As the trip progressed, however, it became easier to draw parallels between HIV/AIDS in South Africa and in D.C. New HIV infections in South Africa are overwhelmingly concentrated in the poor, black townships. HIV incidence in D.C. is highest in the poor and black Seventh and Eighth Wards. The difference between the gorgeous beach-front estates in Camps Bay and the tin shacks of Khayelitsha – a 40 minute drive – was not unlike the difference between the sweeping lawns and stately colonials of white-bread Northwest D.C. and the dilapidated row houses surrounded by bars-on-the-windows liquor stores in black Anacostia.

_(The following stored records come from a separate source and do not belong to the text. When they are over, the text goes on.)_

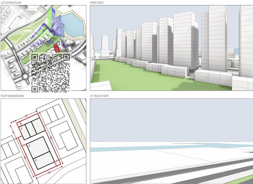Open the A1 road view rendering image
This screenshot has height=184, width=253.
171,141

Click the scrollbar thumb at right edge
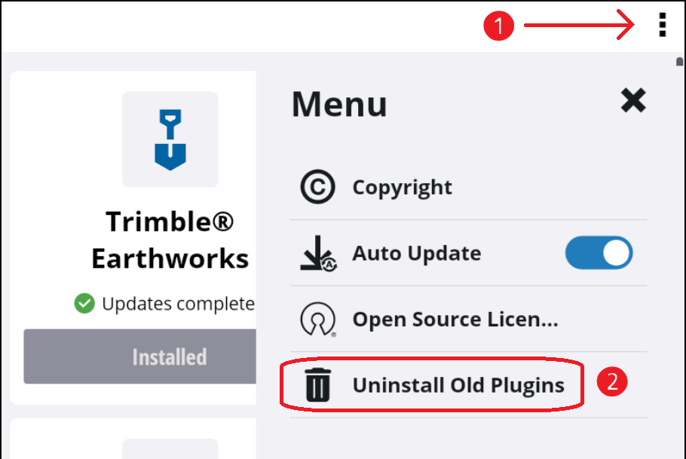point(680,64)
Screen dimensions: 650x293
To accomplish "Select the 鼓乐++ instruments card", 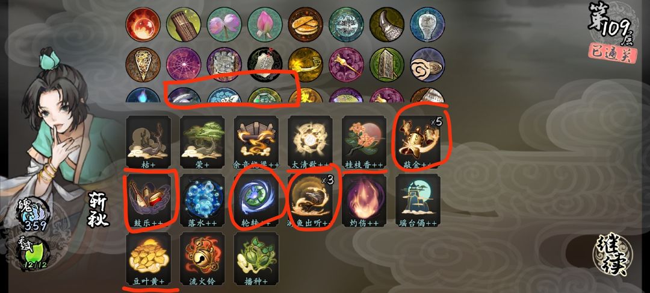I will (x=149, y=200).
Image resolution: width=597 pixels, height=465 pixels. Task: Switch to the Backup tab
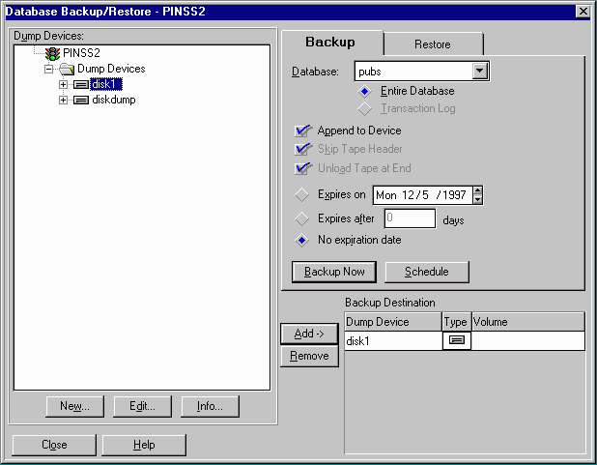pyautogui.click(x=330, y=43)
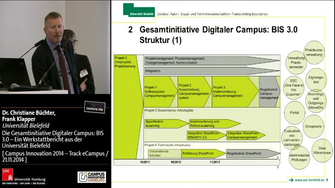Screen dimensions: 335x188
Task: Select the Projekt 2 Ausschreibung arrow block
Action: pyautogui.click(x=193, y=91)
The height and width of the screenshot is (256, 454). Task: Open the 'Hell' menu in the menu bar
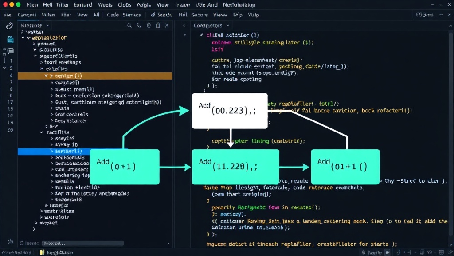[x=47, y=5]
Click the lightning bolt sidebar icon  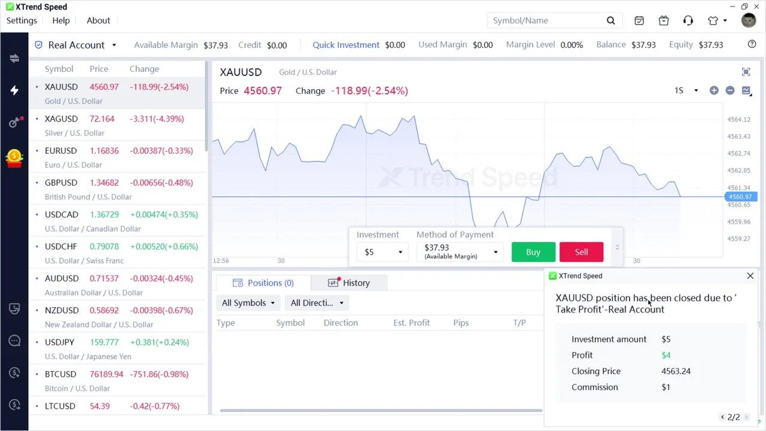pos(14,90)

Just like some in the U.S. still dismiss HIV as a “gay disease” or a “black disease,” South Africans sometimes categorize HIV as a township disease, a concern for the nation’s black majority but not Afrikaaner or English whites. And, just like The Other City explains about D.C.’s legacy of segregation and neglect for its poor, mainly black residents, South Africa’s HIV/AIDS epidemic is the result of generations of failures – culminating in a segregated, poorly understood disease that feels like an echo of the nation’s not-so-distant apartheid past.
Vargas ultimately says that D.C.’s HIV/AIDS rate is predicated on a “failure to face certain facts about who we are, and what people do. We’re talking about a disease that’s so complex, so stigmatized, that we can’t even begin having conversations at the most basic level. How are we supposed to combat this?”
This question could easily be applied to HIV/AIDS in South Africa. Just like Grassroots in D.C., sport for development organizations in South Africa have answered the question of how to fill this societal vaccum the same way: start talking about who we are, why we have the problems we do, and how to force people to confront our failures while striving toward an HIV-free future.